A trama, que basicamente gira em torno do cotidiano do garotinho vivido pelo ótimo estreante em longa-metragem Judie Hill, combina tanto questões próprias ao universo infantil - e os inevitáveis ritos de passagem - e iniciação à vida no mundo dos adultos, quanto a dura realidade de um povo marcada pela guerra e por conflitos políticos de matriz religiosa, entre católicos e protestantes na capital norte-irlandesa, Belfast, no início dos anos 60.
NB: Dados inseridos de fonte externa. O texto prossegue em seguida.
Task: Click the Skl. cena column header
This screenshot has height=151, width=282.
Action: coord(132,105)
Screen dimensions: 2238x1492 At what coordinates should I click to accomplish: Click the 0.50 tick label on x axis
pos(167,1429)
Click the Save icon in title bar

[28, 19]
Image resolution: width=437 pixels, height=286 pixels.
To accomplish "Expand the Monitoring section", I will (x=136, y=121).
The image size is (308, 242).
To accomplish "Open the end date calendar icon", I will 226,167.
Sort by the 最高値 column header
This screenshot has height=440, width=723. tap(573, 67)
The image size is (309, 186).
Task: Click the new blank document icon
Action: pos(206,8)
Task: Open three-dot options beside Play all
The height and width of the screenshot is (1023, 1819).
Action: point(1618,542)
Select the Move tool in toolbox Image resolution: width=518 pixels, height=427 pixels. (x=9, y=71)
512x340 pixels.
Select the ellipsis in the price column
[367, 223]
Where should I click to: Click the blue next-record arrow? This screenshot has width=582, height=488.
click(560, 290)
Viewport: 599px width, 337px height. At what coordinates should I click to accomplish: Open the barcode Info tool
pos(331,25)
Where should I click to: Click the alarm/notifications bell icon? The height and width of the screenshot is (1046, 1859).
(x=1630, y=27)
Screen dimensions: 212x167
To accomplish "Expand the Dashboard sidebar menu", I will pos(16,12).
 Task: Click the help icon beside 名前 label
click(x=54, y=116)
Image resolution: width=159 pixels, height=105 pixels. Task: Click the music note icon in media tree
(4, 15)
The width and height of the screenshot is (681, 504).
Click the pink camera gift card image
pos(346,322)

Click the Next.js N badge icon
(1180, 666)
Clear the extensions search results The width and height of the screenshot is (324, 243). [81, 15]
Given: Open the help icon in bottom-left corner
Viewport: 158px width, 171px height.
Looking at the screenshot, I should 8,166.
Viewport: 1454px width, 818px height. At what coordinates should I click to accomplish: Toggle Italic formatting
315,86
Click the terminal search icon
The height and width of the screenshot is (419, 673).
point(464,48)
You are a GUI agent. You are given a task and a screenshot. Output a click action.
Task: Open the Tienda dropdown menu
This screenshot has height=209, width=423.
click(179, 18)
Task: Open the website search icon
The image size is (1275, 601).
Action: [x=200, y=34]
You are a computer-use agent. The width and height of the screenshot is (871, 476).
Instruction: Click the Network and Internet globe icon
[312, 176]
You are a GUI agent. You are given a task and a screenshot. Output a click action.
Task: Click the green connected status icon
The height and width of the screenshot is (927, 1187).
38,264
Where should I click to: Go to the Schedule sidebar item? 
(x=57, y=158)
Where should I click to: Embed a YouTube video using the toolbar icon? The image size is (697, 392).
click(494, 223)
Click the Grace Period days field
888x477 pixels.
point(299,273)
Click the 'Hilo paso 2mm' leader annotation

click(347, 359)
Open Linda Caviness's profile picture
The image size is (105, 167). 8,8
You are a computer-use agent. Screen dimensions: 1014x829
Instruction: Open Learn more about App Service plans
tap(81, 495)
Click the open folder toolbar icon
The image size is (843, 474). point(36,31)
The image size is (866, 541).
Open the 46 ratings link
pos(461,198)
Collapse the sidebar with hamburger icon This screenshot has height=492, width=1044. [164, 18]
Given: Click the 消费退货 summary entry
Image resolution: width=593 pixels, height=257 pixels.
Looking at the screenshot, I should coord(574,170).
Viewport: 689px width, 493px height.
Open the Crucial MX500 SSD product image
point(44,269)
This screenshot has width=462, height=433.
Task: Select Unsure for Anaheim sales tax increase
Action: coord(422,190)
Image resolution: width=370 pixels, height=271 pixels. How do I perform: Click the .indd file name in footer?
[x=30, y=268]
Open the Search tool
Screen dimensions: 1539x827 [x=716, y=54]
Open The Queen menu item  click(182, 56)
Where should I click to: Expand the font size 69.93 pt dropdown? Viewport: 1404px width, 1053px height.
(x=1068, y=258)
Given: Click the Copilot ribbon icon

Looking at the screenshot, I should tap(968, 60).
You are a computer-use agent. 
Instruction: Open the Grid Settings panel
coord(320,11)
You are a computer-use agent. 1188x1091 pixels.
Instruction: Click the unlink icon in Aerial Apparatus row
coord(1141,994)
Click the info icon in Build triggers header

De forte caráter autobiográfico, visto que o ator/diretor Kenneth Branagh de fato nasceu e passou toda a sua infância e adolescência em Belfast, a trama é, porém, conduzida com muita sensibilidade e leveza. Embora, não esquecendo a urgência da linguagem semi documental em seus minutos iniciais, com uma câmera nervosa, capaz de transmitir toda a intensidade e tensão vividas pelo garotinho e, sobretudo, por sua família, em meio àquele cotidiano de permanente tensão gerada pela inevitável consciência de que a guerra entre pessoas (vizinhos) que até outro dia se tratavam como irmãos, por conta da questão religiosa sobretudo, está por vir a qualquer momento.
Filme realizado com primor técnico: belíssima fotografia em PB, competente direção, lindo trabalho de reconstituição de época (direção arte) em termos de cenografia e figurinos. Belfast conta ainda com outro mérito incontestável: a qualidade de seu elenco, com destaque para a bela e talentosa Caitriona Balfe (Ford vs Ferrari, 2019). Meus Deus, que mulher apaixonante! Transbordando charme, estilo e discreta sensualidade a cada segundo em que está em cena. E também para os simpáticos e divertidos avós do protagonista, vividos pelos ótimos Ciarán Hinds (Munique, 2005) e Judi Dench (O Exótico Hotel Marigold, 2011) e, claro, o já citado garotinho vivido pelo pequenino Judie Hill é um show à parte.
Aliás, um outro feliz acerto de Belfast - que confere muita verdade ao filme - é a opção por atores quase todos de fato irlandeses (com exceção da britânica Judi Dench), muito mais do que por encher o filme de celebridades hollywoodianas e assim, quase inevitavelmente, torná-lo vazio e artificial.
Outro ponto alto do filme é, sem dúvida, a ótima trilha sonora, recheada com o melhor da "blue eyed soul" britânica/irlandesa, com destaque para os temas cantados pelo veterano cantor e compositor norte-irlandês Van Morrison.
Em enxutos 1 hora e 38 minutos, Belfast, contrariando a "regra" que parece ter se estabelecido no cinema mainstream (destinado ao grande público) contemporâneo, onde quase todos os novos filmes passaram a ter no mínimo 2 horas e 20 minutos, consegue contar e desenvolver muito bem sua história, sem as hoje quase inevitáveis "barrigas" de roteiro. Mais um ponto positivo para Kenneth Branagh, em sua mais recente encarnação. Que bom!